New Jersey residents who have suffered injuries while on the job have every right to wonder what options they have when it comes to seeking compensation for their losses. Most employers are required to provide workers' compensation insurance which can cover a great deal, but is it only way in which one can seek to recover any damages sustained as a result of a workplace injury? Some would say no.
After one suffers a work-related injury, he or she has the right to file a workers' compensation claim through his or her employer. Work comp benefits can cover one's medical expenses, lost wages, disability payments and various other things, making it possible for injured workers to get the care that they need and move forward. Getting the full benefit may be a bit of a challenge, but an attorney can help injured employees fight for fair compensation.
An article that was recently published, though, suggested that more injured workers are looking to file lawsuits against their employers in the effort to seek compensation. Workers' compensation exclusivity laws are in place to protect companies from such lawsuits. However, the circumstances surrounding one's injury do matter and may give way to filing civil claims against one's employer.
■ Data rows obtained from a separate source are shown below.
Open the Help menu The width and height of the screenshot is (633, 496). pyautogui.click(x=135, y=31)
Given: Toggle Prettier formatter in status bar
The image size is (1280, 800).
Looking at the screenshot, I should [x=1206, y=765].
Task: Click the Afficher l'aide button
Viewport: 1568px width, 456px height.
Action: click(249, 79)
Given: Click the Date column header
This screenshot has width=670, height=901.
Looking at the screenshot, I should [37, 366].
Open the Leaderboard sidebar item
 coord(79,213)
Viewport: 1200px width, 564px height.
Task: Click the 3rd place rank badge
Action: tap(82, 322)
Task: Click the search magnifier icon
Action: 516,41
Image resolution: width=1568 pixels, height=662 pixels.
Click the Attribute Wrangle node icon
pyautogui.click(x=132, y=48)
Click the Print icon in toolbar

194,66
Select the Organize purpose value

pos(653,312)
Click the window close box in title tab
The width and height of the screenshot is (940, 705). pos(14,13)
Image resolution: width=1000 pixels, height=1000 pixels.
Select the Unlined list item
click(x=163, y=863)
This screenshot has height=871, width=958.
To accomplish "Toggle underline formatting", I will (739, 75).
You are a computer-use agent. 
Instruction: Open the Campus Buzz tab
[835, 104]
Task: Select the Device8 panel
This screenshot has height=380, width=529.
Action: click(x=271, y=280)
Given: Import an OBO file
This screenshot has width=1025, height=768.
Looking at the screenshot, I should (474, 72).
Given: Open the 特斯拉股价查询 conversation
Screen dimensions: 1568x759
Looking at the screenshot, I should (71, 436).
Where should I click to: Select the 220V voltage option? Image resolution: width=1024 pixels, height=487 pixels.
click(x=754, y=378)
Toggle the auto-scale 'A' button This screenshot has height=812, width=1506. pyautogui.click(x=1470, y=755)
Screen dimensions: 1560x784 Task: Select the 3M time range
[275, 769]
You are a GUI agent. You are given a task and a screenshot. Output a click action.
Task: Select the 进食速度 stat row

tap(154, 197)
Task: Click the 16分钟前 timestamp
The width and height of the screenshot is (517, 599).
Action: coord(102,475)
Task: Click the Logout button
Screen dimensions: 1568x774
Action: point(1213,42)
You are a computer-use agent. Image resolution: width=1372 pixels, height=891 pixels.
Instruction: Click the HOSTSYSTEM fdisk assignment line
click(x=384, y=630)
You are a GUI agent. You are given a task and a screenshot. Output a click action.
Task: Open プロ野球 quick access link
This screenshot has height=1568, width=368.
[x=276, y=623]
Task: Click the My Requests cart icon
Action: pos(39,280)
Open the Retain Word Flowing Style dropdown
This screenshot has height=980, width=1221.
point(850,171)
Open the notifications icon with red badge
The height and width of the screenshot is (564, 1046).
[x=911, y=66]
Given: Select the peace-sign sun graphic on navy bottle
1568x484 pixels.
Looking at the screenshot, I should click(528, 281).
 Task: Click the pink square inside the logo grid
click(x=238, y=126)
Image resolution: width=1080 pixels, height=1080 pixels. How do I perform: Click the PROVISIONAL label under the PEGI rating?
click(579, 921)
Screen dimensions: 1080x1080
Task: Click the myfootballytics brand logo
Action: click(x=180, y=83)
According to the article, injured employees are turning to intentional tort lawsuits rather than depending on the workers' compensation insurance provided by their companies. In an intentional tort case, the victim will have to prove that his or her employer knew a hazard existed and intentionally did nothing to correct the issue, knowing it could cause injury or death. This is definitely not an option for everyone, but for those who are allegedly victims of employer negligence it may be possible to go this route.
Workers' compensation claims and intentional tort lawsuits have very different purposes. One is simply to gain access to care and financial assistance and the other is to hold an employer accountable if willful violations contributed to his or her injury. An experienced attorney can help New Jersey residents who have been injured while on the job in pursuing the actions best suited for their cases.